Le prescrizioni sono entrate in vigore ieri, dopo la pubblicazione sulla Gazzetta Ufficiale del decreto sulla spending review che obbliga i medici alla prescrizione sulla ricetta del principio attivo a meno di particolari esigenze. Ma ci saranno trenta giorni di tempo per adeguarsi come prevede la Convenzione con il Servizio sanitario nazionale.

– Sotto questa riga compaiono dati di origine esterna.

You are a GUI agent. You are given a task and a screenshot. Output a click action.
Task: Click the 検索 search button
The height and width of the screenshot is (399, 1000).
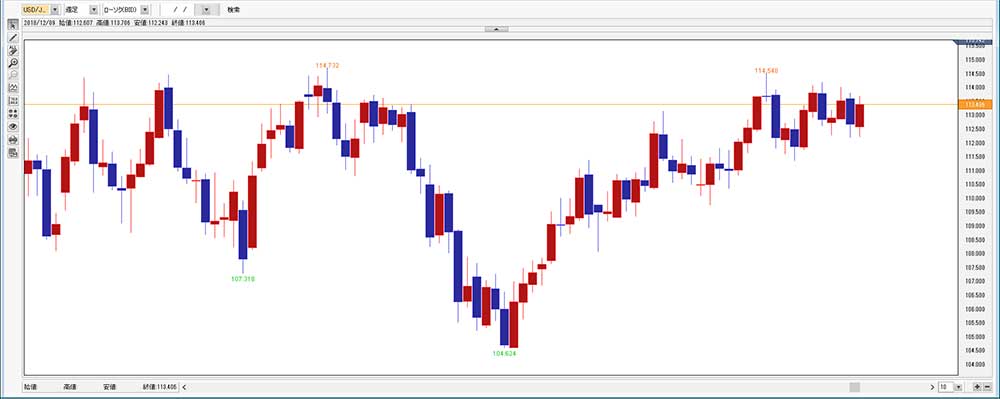[233, 10]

Sulla ricetta quindi, come voluto dal governo Monti, ora comparire il nome della sostanza, contenuta nel farmaco. Questo è già sufficiente perché la ricetta sia valida e possa essere presentata dal paziente in farmacia per acquistare il prodotto dal prezzo più basso contenente quel principio attivo. Il medico può aggiungere sulla ricetta, oltre al principio attivo, anche il nome commerciale di un farmaco, specificando che esso è “non sostituibile”, ma in tal caso deve giustificare la non sostituibilità con una sintetica motivazione scritta. In questo caso il farmacista dovrà vendere all’assistito il prodotto indicato.
Il Ministero della Salute fa sapere che le nuove prescrizioni in materia “non riguardano le terapie croniche già in corso” per evitare di incorrere in inconvenienti nel passaggio da un medicinale all’altro, sia pure di uguale composizione. Resta ferma la possibilità per il paziente, già prevista dal decreto “Cresci Italia” di chiedere al farmacista un medicinale, sia equivalente che di marca, con lo stesso principio attivo ma con un costo più alto, pagando a proprie spese la differenza di prezzo rispetto al farmaco meno costoso.
Le novità hanno suscitato polemiche e perplessità. La Fimmg, il maggiore sindacato di medicina generale, informa i suoi iscritti che avranno quindi un mese per adattarsi alle novità. Per ora, “in assenza di chiarimenti circa le modalità comportamentali di quanto previsto in merito alla prescrizione per principio attivo – spiega il sindacato in una lettera agli iscritti vi ricordiamo, soprattutto per vostra tranquillità rispetto a possibili contestazioni da parte di chiunque – farmacista, servizio farmaceutico aziendale, Asl o Regioni – che l’Accordo convenzionale nazionale (all’art. 27 nel comma 7 lettera c), a tutela del tempo necessario per il corretto orientamento applicativo, prevede che le azioni di controllo valutativo sulle prescrizioni debbano tener conto di un periodo di latenza applicativa delle nuove norme”. In questo momento secondo il sindacato l’articolo contrattuale “rappresenta il nostro unico ambito di riferimento sui compiti e comportamenti da tenere anche nel rispetto di norme vigenti. Appare evidente che la Convenzione prevede, per la prescrizione in assistenza primaria, un tempo di 30 giorni quale tempo di adattamento alla emanazione ufficiale di norme che regolano la prescrizione di farmaci”. “A questo punto, vista anche la scarsa attenzione delle istituzioni per il periodo, con l’entrata in vigore a Ferragosto della norma sulla prescrizione per principio attivo riteniamo di poter indicare a tutti i medici di assistenza primaria il lasso di tempo richiamato dalla Convenzione come utile ad evitare rischi per il paziente e per il medico di medicina generale attendendo indicazioni applicative da chi avrà la responsabilità di farlo”.